Some cases have more than one time limit. For example, if you are making a claim against a state or local agency in Oregon, then you must give a tort claim notice under the Oregon Tort Claims Act. The notice must specify the time, place and circumstances surrounding the claim, and must be sent to the appropriate agency in writing. This allows the government agency to investigate the claim, and resolve it if necessary. You still may be able to bring a claim if the state agency was aware of the fact that a claim was being made before the tort claim notice limit expires. However, it is always best to make sure you put your claim in writing to avoid any problems later on.
In Oregon, the time limit for submitting a notice of tort claim is 180 days from the date of your injury. In a wrongful death claim, the time limit is one year from the date of injury. These time limits may be extended by the discovery rule, which we discussed above, or if the injured party as a child.

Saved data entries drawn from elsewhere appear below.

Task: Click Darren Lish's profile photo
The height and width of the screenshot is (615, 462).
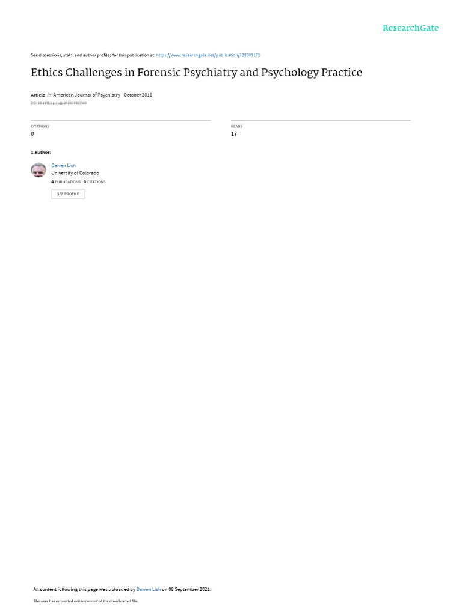Action: click(39, 170)
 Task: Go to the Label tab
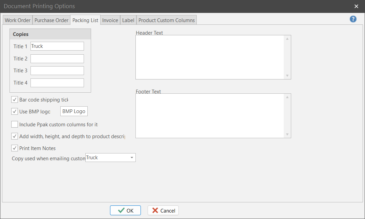point(128,20)
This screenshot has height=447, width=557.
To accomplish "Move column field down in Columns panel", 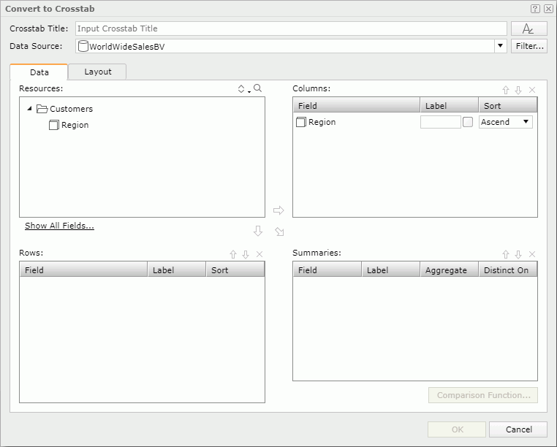I will pos(518,90).

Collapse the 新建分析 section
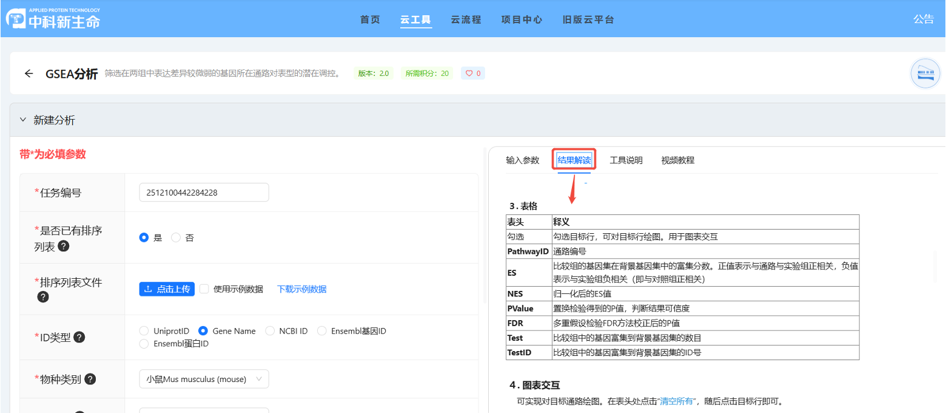tap(24, 120)
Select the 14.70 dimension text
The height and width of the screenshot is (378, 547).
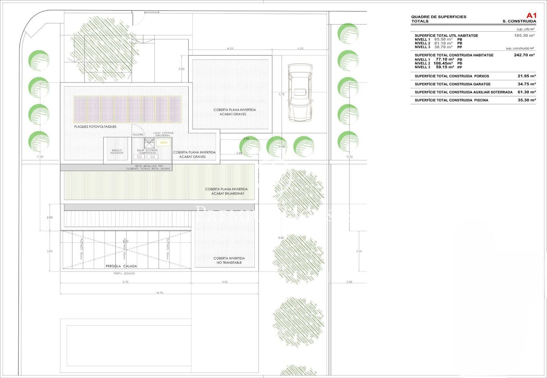[159, 292]
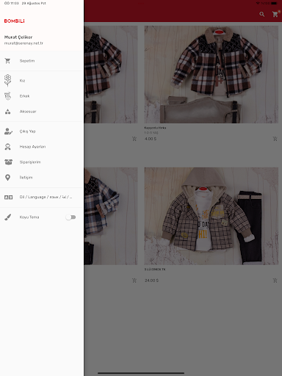Select the Kız flower icon

[7, 81]
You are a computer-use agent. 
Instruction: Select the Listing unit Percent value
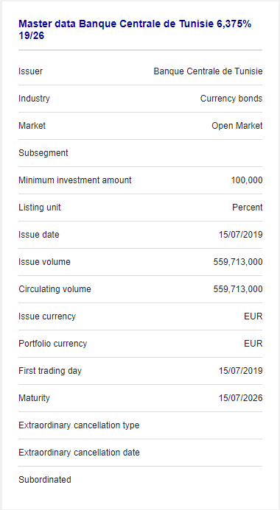(248, 208)
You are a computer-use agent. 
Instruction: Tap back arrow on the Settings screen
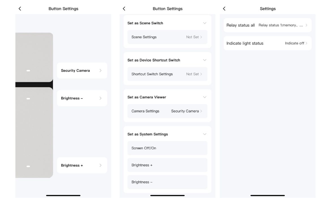[x=224, y=9]
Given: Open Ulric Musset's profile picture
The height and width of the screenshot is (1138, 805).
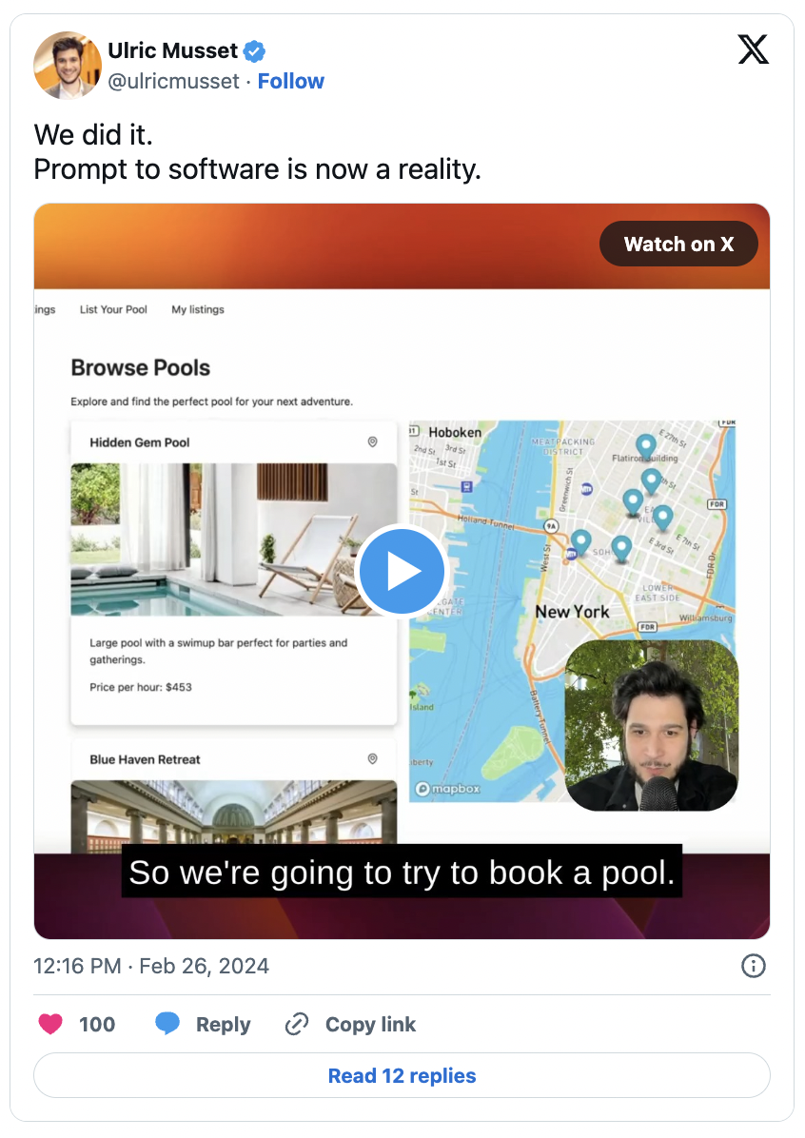Looking at the screenshot, I should click(68, 66).
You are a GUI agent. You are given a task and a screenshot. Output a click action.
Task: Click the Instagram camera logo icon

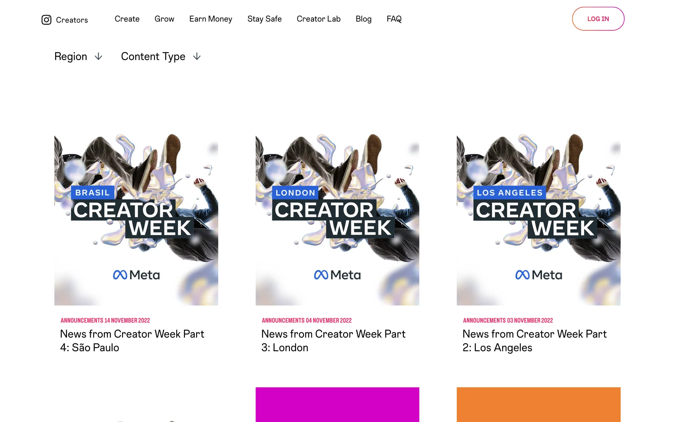46,20
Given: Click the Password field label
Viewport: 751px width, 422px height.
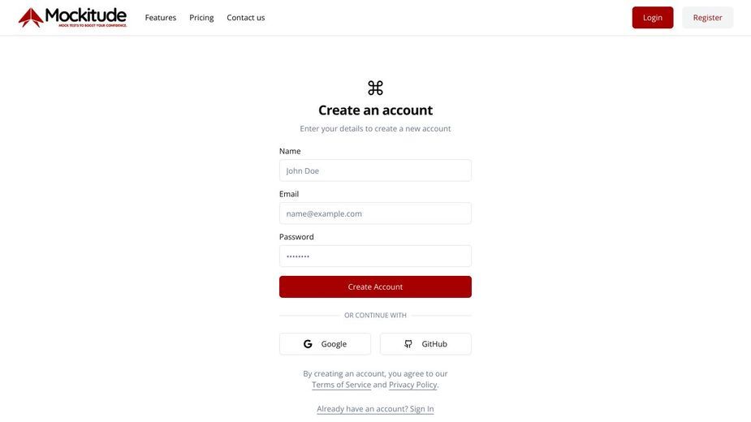Looking at the screenshot, I should [x=296, y=237].
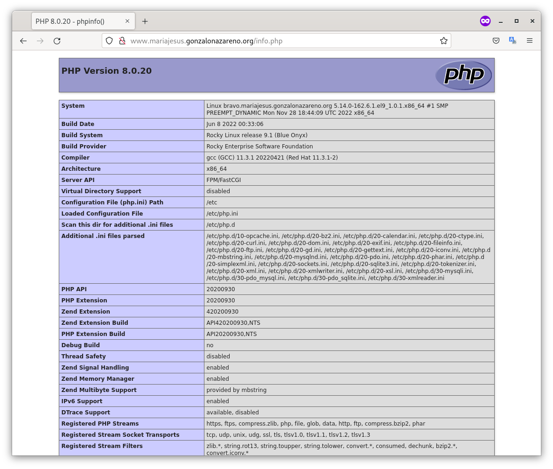
Task: Open the Firefox hamburger application menu
Action: tap(530, 41)
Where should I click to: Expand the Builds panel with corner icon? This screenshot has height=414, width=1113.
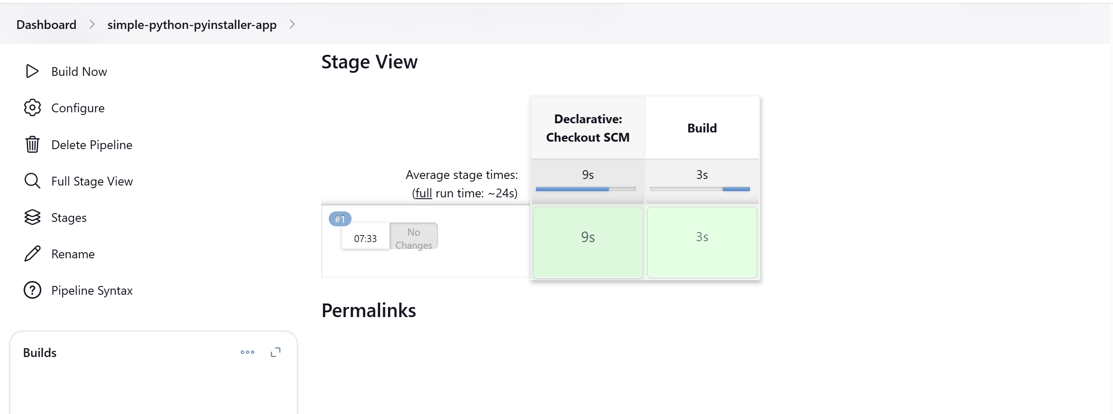[276, 352]
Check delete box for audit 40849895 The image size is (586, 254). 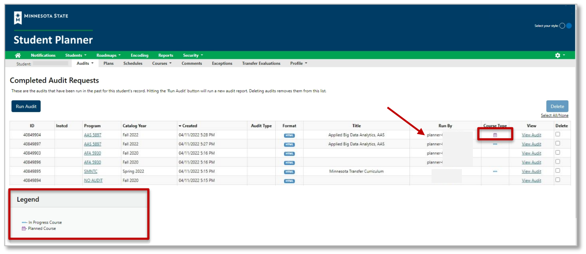(557, 171)
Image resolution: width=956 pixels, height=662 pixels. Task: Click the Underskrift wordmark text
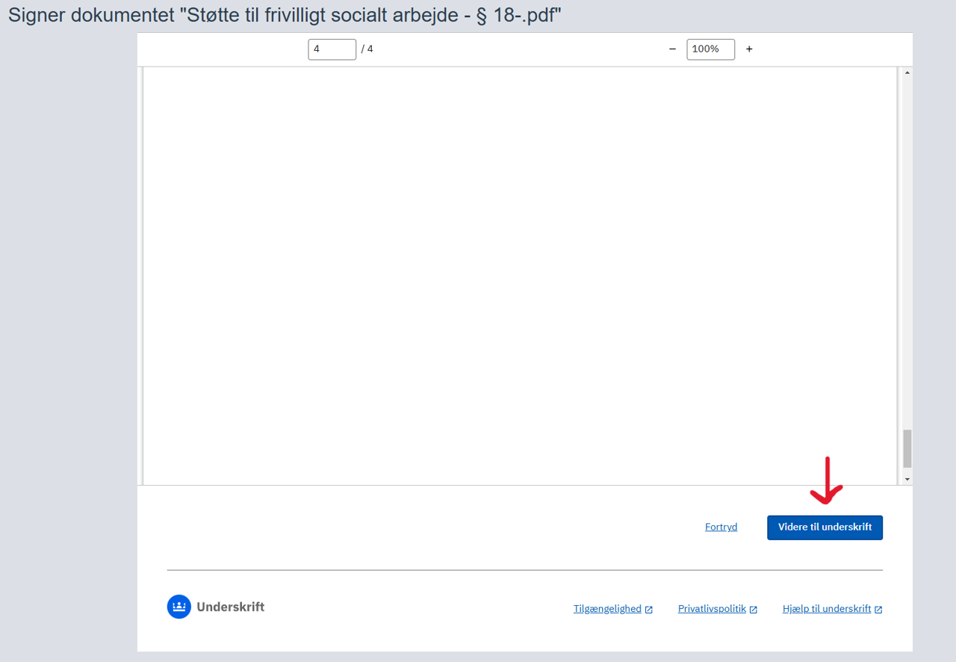[230, 607]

Some claims involving injury have a shorter time limit. For example, there are statutes that allow claims against landlords, and unlawful trade practice claims against business owners. These claims have a shorter time limit.
Any lawyer he talks about time limits is going to make a "disclaimer." This means that he should not consider this short article to be a comprehensive evaluation of time time limits. Every case is different, and if you have any doubts, you should contact somebody as soon as possible to make sure you're protecting your rights.
If you are looking at a claim against the government agents, this article discusses the process of making a tort claim in Oregon.
Washington Time Limits
Washington also has its own set of rules governing time limits. Generally, for a negligence claim, you must have your case resolved or filed within three years from the date of the injury.
Washington also has its own tort claims act that sets out time limits and requirements for submission of a notice of tort claim. Generally, you have more time in Washington to make a tort claim against a government agency. However, you have to submit a lot more documentation than what is required in in Oregon. Washington also has its own agency dedicated to processing claims against the state government.
Getting an Extension on Time Limits
In some cases, the person making the claim, and the person responding to it may agree to extend the time of. However, this should be avoided generally, and may not be available and all kinds of claims.
There are also some rules and statutes that well "toll" a statute of limitation or time limit. "Tolling" is like a "time out." The running of the time limit stops until certain things happen.
The most important thing we discussed with our potential clients are time limits, but only after we learn about our client's story, the kind of case they are facing.